━━ RECORDS SUPPLIED ━━

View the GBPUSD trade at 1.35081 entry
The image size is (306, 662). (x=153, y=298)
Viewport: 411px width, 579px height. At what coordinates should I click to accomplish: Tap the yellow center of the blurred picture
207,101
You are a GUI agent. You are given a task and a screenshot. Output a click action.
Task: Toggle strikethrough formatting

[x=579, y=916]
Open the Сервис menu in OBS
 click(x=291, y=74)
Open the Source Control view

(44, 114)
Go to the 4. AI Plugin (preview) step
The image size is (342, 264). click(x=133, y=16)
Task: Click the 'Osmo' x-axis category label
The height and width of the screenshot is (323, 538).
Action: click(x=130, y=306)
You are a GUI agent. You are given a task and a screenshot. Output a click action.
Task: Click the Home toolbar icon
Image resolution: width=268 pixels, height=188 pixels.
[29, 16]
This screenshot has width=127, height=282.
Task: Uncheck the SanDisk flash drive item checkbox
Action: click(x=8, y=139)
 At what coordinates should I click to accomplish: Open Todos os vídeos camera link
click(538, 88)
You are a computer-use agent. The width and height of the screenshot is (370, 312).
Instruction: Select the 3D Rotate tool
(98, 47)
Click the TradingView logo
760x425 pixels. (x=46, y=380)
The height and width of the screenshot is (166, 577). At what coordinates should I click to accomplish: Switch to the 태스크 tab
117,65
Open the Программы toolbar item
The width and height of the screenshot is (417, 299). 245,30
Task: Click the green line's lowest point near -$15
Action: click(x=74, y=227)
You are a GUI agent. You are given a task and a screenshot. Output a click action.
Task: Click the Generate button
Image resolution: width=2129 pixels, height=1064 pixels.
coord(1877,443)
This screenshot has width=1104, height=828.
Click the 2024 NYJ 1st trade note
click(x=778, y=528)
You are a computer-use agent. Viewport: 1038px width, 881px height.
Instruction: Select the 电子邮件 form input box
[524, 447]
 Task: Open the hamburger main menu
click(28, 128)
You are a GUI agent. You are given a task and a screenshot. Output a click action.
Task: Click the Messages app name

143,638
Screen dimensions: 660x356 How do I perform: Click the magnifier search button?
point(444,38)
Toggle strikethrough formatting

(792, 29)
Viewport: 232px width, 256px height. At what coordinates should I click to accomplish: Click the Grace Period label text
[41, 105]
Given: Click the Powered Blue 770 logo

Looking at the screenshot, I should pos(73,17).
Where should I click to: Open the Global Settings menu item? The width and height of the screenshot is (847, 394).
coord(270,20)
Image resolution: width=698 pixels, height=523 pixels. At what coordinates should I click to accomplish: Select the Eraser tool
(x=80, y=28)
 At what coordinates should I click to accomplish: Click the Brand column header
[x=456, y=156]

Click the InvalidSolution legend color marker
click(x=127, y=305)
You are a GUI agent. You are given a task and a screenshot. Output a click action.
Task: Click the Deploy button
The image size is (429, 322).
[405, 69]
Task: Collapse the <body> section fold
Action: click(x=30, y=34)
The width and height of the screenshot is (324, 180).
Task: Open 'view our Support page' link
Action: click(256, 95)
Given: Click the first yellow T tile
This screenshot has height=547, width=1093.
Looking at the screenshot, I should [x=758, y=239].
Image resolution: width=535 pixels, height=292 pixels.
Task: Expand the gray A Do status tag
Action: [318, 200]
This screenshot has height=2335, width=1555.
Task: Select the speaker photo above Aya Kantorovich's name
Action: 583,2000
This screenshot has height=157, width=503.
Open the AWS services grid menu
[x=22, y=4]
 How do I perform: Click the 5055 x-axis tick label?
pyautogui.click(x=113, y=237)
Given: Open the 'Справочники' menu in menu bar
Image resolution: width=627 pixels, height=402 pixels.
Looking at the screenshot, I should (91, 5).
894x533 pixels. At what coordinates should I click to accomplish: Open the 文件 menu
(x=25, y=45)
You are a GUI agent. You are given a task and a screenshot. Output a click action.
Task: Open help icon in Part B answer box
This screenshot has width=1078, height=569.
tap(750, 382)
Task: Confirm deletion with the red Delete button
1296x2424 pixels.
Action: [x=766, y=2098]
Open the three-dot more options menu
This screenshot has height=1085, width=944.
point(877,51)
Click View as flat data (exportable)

━━━

● STATED EXERCISE
Copy out in full every line above that contains the word "Select".

● EXERCISE SOLUTION
Instruction: Select the 3D Rotate tool
Instruction: Select the 电子邮件 form input box
Image resolution: width=698 pixels, height=523 pixels. At what coordinates should I click to accomplish: Select the Eraser tool
Task: Select the speaker photo above Aya Kantorovich's name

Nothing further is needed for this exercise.